Two 160-watt end-cell electrical heaters on each fuel cell power plant were used to maintain a uniform temperature throughout the fuel cell power section. As an operational improvement, the end-cell electrical heaters on each fuel cell power plant were deleted due to potential electrical failures and were replaced by fuel cell power plant coolant (F-40) passages. This permits waste heat from each fuel cell power plant to be used to maintain a uniform temperature profile for each fuel cell power plant.
The hydrogen pump and water separator of each fuel cell power plant were also improved. To minimize excessive hydrogen gas entrained in each fuel cell power plant's product water, modifications were made to the water pickup (pitot) system. The centrifugal force of high-velocity water flowing around the pitot tube's bends separates the hydrogen gas and water. Pitot pressure then expels the hydrogen gas into the hydrogen pump's inlet housing though a bleed orifice.
A current measurement detection system was added to monitor the hydrogen pump load for each fuel cell power plant. Excessive load could indicate improper water removal, which could lead to flooding of the fuel cell power plant and eventually render that power plant inoperative.
The start/sustaining heater system for each fuel cell power plant was also modified. The modification was required specifically for fuel cell power plant No. 1, mounted on the port, or left, side. The No. 1 fuel cell power plant start/sustaining heater system added heat to that fuel cell power plant's F-40 coolant loop system during the startup of the power plant. Because of its orientation, any entrained gas in the coolant could enter the heater and become trapped at the heater elements. This would result in overheating of the heater elements, which could vaporize the F-40 coolant, causing heater failure and extensive damage to the fuel cell power plant. The F-40 coolant loop flow system within the start/sustaining heater of each fuel cell power plant was modified to prevent a gas bubble from developing or being trapped at the heater elements, preventing the loss of the start/sustaining heater.
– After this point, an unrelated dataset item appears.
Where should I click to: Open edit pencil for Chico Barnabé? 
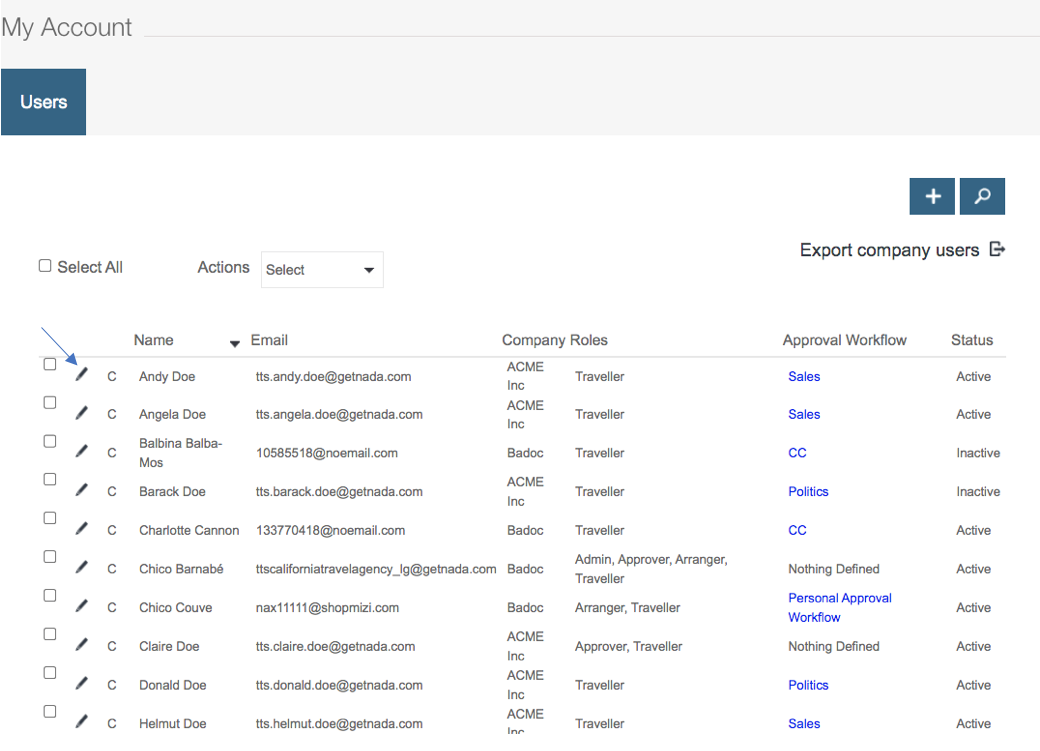pos(81,567)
A stack inlet temperature measurement was added to each fuel cell power plant. The temperature measurement was added to the in-flight system to provide full visibility of the thermal conditions of each fuel cell power plant (similar to the existing stack exit and condenser exit temperatures of each fuel cell power plant).
The product water from all three fuel cell power plants flows to a single water relief control panel. The water can be directed from the single panel to the ECLSS potable water tank A or to the fuel cell power plant water relief nozzle. Normally, the water is directed to water tank A. In the event of a line rupture in the vicinity of the single water relief panel, water could spray on all three water relief panel lines, causing them to freeze and prevent fuel cell power plant water discharge.
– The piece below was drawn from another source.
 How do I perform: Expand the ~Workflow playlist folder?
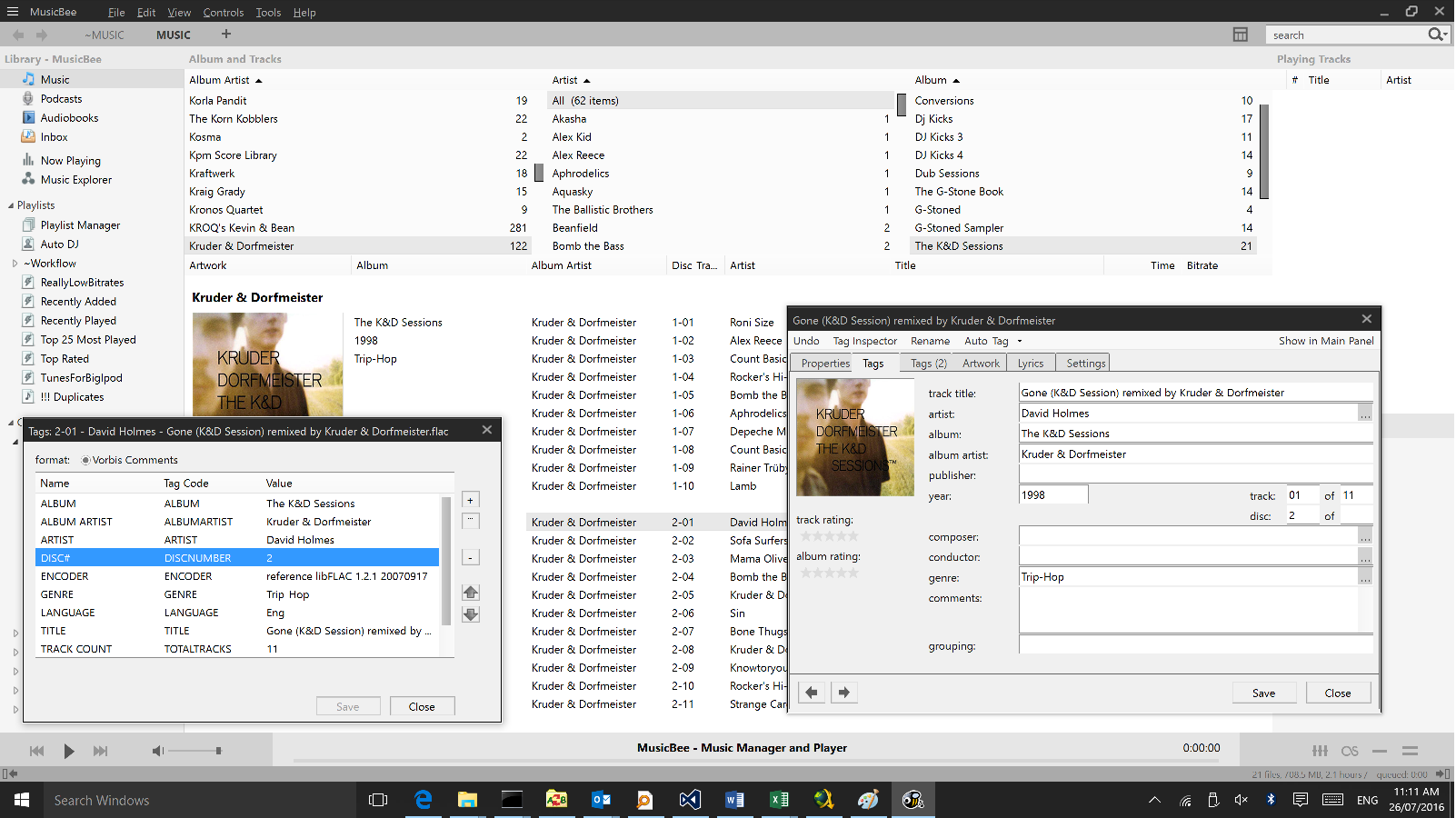(x=15, y=264)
The product water lines from all three fuel cell power plants were modified to incorporate a parallel (redundant) path of product water to ECLSS potable water tank B in the event of a freeze-up of the single water relief panel. In the event of the single water relief panel freeze-up, pressure would build up and relieve through the redundant paths to water tank B. Temperature sensors and a pressure sensor installed on each of the redundant water line paths transmit data via telemetry for ground monitoring.
A water purity sensor (pH) was added at the common product water outlet of the water relief panel to provide a redundant measurement of water purity. A single measurement of water purity in each fuel cell power plant was provided previously. If the fuel cell power plant pH sensor failed, the flight crew was required to sample the potable water.
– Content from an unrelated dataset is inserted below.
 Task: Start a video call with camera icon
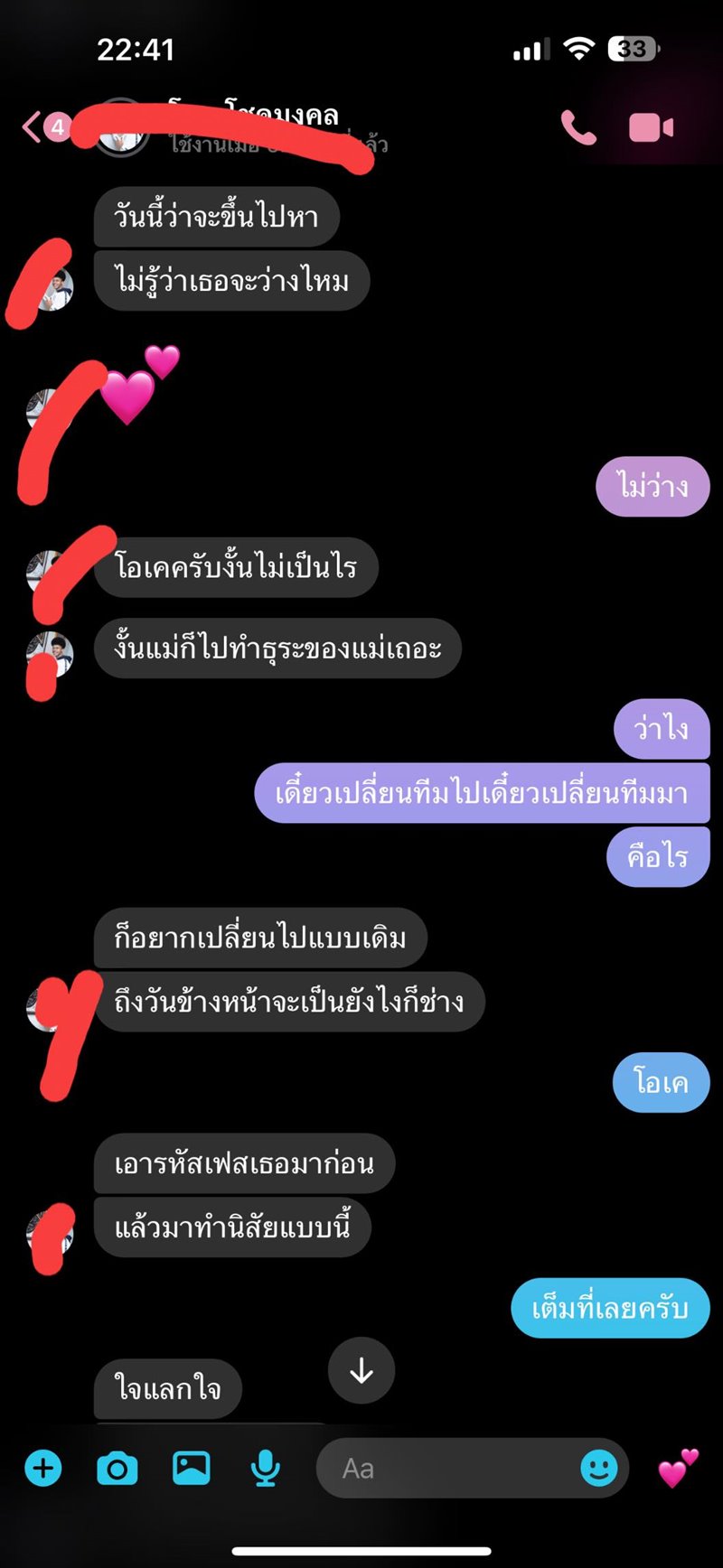point(652,127)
The electrical control unit located in each fuel cell power plant is the brain of the power plants. The ECU contains the start up logic, heater thermostats, and 30-second timer and interfaces with the controls and displays for fuel cell startup, operation and shutdown. The ECU controls the supply of ac power to the coolant pump, hydrogen pump/water separator, the pH sensor, and the dc power supplied to the flow control bypass valve (open only during startup) and the internal startup and sustaining heaters. The ECU also controls the status of the fuel cell 1, 2, 3 ready for load and coolant pump P talkback indicators on panel R1.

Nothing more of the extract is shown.